In reading these dime novels, I am over and over again discovering that it's a mistake to believe that women were seen only as damsels in distress. The 1950s TV westerns may portray them so, but in these 19th century novels, women are *savior* as well as saved.
I especially love the witty remark this woman makes as she takes a shot at Jesse James. The present day action and thriller flicks are indebted to lines like this from the Penny Dreadfuls, but typically, it seems to be the men that get to speak them. There's a delight here in the violence about to be committed that I don't believe was normally associated with women, even if they were allowed a role in the action.
"Then I simultaneously drew my pistol and bounded toward my horse, while giving utterances to an Apache yell." (Ch V)
Interesting that, as the detective is freed from his bonds and runs from the James brothers (who have discovered his deceit and are ready to kill him), he gives an Apache yell. If Deloria is right about whites "playing Indian" to get access to traits they associate with Native Americans, then what traits is the detective trying to access here? Rebellion? Obstinacy? The refusal to give up in the face of overwhelming odds?
I love that it's the figure of *law and order* who gives this yell here as he's freed. Perhaps, "civilization" needs its "savagery" if its to survive its own brutality--but then, that's not really the binary working here.
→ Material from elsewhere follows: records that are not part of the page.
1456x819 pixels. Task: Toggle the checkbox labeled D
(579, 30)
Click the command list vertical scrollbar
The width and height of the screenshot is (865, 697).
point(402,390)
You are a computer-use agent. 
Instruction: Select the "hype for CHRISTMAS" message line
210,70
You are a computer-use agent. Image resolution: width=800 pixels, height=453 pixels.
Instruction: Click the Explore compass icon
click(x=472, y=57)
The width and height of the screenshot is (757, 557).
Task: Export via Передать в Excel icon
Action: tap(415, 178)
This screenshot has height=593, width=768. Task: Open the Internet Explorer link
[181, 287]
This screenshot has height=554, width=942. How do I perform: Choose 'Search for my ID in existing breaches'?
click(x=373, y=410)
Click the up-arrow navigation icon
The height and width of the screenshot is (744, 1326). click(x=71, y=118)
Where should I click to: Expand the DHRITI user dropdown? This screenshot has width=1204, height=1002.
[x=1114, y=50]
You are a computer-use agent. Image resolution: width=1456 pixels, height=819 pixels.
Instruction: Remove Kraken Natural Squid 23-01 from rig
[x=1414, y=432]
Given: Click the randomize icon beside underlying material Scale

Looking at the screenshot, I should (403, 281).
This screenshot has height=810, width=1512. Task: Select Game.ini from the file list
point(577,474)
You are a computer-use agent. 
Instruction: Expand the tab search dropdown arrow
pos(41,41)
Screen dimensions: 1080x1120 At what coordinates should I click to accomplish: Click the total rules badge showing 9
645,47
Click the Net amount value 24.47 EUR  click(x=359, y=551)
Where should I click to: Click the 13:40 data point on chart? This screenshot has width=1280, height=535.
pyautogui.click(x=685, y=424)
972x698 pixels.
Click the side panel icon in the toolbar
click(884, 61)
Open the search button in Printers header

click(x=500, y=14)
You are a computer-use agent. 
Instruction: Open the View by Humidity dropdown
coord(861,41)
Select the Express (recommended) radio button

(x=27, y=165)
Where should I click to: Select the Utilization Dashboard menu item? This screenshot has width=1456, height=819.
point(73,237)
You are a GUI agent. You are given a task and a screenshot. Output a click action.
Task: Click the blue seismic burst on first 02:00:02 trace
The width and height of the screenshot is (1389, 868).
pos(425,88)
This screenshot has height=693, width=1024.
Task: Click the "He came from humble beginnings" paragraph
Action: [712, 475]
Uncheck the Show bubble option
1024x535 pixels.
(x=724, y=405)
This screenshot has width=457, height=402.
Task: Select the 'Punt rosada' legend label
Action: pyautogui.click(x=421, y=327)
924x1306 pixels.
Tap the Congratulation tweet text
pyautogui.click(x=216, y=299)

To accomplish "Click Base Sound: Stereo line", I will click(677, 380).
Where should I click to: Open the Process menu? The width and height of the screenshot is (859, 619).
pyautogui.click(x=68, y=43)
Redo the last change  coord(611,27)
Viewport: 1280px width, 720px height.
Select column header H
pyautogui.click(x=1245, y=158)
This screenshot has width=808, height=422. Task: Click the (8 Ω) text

I'd be better to say order must have its chaos if its own structures of good and evil are going to compete on more equal terms. After all, if the James brothers were as savage/brutal/evil as they seem to be proving themselves to be, then this detective should be as dead as those killed in Chapter 1, and good--or, at least, lawfulness--doesn't stand a chance.
"Personally, I don't dislike you. I admire your boldness and decision of character, in spite of your crimes." (Narrator to Jesse James)
This strikes me as the crux of every relationship with a good western outlaw. Despite their savagery and brutality, there is something compelling about these figures. A good outlaw attracts us at the same time his actions repulse us. Is it this "boldness and decision of character" that make us fall in love?